Elder: They have to get involved, they have to take the front, and we have to support them in everything that they do that’s right. If they’re doing the right thing, if it calls for civil disobedience then you got every right to rebel against that and be disobedient to that law or rule.
David: It’s in the constitution! If you want to go by that!
Elder: Right. You got societies where people … what was good a long time ago, they find out that they have to change it because it didn’t fit, it was old, like spitting on the sidewalk when the sidewalks were made out of wood. You had to change the law. So when times change, things have to change. So situations and dealing with like the drug problem that they got in the United States, the way they’re dealing with it, they can’t … they don’t want to for some reason recognize that they is wrong. That approach they took was incorrect and they have to re-change and revitalize it.
Frank: They are making money, so they don’t want the change.
David: It’s true. You know, you used to say one of the things of paramount importance, particularly as a revolutionary, is to safeguard the environment. Because if we don’t safeguard the environment … you see, the environment can exist without us, but we can’t exist without the environment. (Frank sounds) And if we don’t defend the environment as revolutionaries, then there’s going to be no political landscape for us to wage political battles that we have to wage in order to honor human rights, human dignity. I got a thing about laws. And, I was taught this: all laws are not moral laws or just. At one time it was legal to have slaves. That’s morally wrong. No human being has a right to subjugate another human being. And that’s part of what we struggle about today. We don’t have the right to determine our own destiny. We don’t have the right to determine what happens to our community. And every community should have that right. And that’s what we struggle for. The right to determine our own destinies.
Frank: In fact, they are taking our rights away fast.
David: That’s true. That’s true. And people have to understand that. Because a lot of our rights are being legislated away.
Elder: With the prison system, the way … the whole operation, what they’re doing to them with the prisons … how they are building more prisons, they then turn it into … it’s big business. Instead of putting money in the communities where the majority of the prisoners are coming from, and setting up programs in those communities. The Department of Corrections, when you first come in there, when they give you orientation, the first thing they tell you is that we do not rehabilitate. So their whole thing about being rehabilitated, they say, find you a program and don’t cause us much … as little trouble as you can, the less time you do. Other than that, they’re just warehousing, that’s all they do. Rehabilitation is a myth!
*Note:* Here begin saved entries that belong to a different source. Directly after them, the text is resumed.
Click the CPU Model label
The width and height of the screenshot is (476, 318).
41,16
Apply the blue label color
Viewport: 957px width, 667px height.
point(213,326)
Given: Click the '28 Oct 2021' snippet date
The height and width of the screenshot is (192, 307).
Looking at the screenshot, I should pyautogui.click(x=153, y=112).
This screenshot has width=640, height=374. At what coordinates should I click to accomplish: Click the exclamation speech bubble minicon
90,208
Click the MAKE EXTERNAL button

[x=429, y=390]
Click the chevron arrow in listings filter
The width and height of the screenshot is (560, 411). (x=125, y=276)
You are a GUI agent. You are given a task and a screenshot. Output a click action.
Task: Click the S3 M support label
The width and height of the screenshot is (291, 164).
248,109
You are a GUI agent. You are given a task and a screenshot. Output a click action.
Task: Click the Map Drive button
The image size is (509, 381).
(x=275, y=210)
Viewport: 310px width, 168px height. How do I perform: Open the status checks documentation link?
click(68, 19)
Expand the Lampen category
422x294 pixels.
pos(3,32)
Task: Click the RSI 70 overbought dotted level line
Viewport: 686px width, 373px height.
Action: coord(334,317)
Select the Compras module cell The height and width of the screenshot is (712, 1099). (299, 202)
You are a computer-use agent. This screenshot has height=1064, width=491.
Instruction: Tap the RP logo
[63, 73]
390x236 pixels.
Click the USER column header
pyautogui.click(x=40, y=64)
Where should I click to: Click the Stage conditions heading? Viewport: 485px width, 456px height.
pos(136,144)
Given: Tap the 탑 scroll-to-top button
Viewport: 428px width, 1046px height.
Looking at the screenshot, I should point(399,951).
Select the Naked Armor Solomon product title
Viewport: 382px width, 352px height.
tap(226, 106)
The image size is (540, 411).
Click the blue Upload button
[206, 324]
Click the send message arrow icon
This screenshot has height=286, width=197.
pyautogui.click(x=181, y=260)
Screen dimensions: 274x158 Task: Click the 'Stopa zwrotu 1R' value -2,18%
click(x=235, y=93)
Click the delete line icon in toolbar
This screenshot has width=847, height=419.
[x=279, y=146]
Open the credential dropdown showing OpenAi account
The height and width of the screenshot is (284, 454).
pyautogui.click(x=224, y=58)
David: And that follows what comrade George Jackson said, about prisons being the chief repressive institutions in this society. Rather than address issues, this society would rather build more prisons. Prisons serve to repress revolution, particularly in this society.
Frank: They take would-be revolutionaries out of society.
David: That’s true, that’s true. And that’s one of the battles that we’re engaged in because the prison system in this country … there are people in there who become conscious of why they got in prison. And like one of my mentors, comrade George Jackson said, that now that we’re in these institutions, one of the things that is of chief importance is transforming the criminal mentality to a revolutionary mentality. So, that when we leave these institutions, we can go back into our communities and be an asset rather than a predator. And that’s dangerous (Frank sounds) in terms of how the system looks at it. Because the more chaos and confusion that they can create, the more confused the people will be. And I look at myself as being a revolutionary. And I’ve faced death. Because, like I say, George says, once you say you commit yourself to revolution you become a criminal. Because in this society being a revolutionary is criminal. (Frank sounds) So that’s why they said, we don’t have any political prisoners in this society, because it’s criminal. And that’s accepted throughout the world. This is one of the countries that has an abundance of political prisoners, but by the standards that they have set, they can go to the United Nations and say, we have no political prisoners. Because a revolutionary in their eyes is considered a criminal. As opposed to a humanitarian, someone who’s interested in the well-being of all people in this society.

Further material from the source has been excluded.